Building upon this foundation, the data incremental algorithm is introduced, which progressively finetunes the primary training model by supplementing a small amount of sample, enabling the analysis of the global topological structure. Whenever the parameters change, the previous data model is progressive trained to obtain a proxied model of the system under the new parameter. From the perspective of short-term responses, revealing how topological analysis of the system can be achieved with a small number of samples. Furthermore, the impact of sample size on the generalization capabilities of the primary training model and progressive training model is investigated. The proposed method can predict changes in the topological structure of system, as well as the occurrence of local and global bifurcations such as period-doubling bifurcations, saddle-node bifurcations, and boundary crises, with controllable accuracy using an extremely small number of samples. Three traditional dynamical systems are simulated as illustrations to qualitatively and quantitatively validate the effectiveness and efficiency of the proposed algorithm.
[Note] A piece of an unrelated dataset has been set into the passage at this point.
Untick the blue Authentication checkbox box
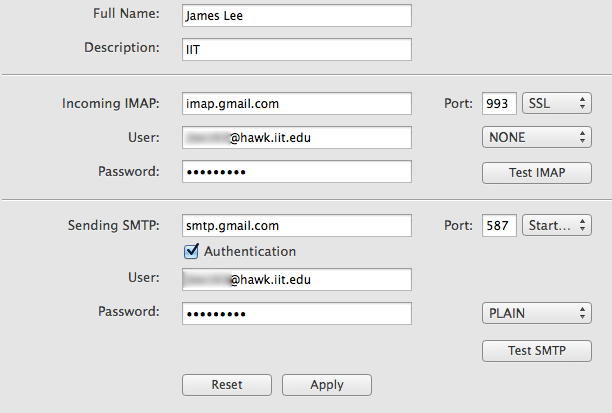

To address the complexity of system responses and bifurcation behaviors resulting from parameter variations, a parameter-associated deep learning cell mapping method is further proposed. By incorporating system parameters into the neural network inputs, two training modes are introduced: full data and incremental data. This method predicts not only the dynamical responses under arbitrary parameters and initial conditions but also the global topological structure and its bifurcation process with parameter variations, revealing the underlying mechanisms driving bifurcation behaviors. The research results demonstrate that the proposed algorithm can accurately capture global dynamical features, such as attractors and bifurcations with limited data conditions. It also shows the influence of critical factors on the performance of algorithm, such as sample size and parameter sampling distribution.

These investigations will contribute to data-driven investigations of dynamical systems. While avoiding the need for explicit modeling and extensive experimental data, they enable extracting the essential dynamical laws of systems from a relatively small number of data samples, thereby enabling precise analyses of global dynamical behaviors.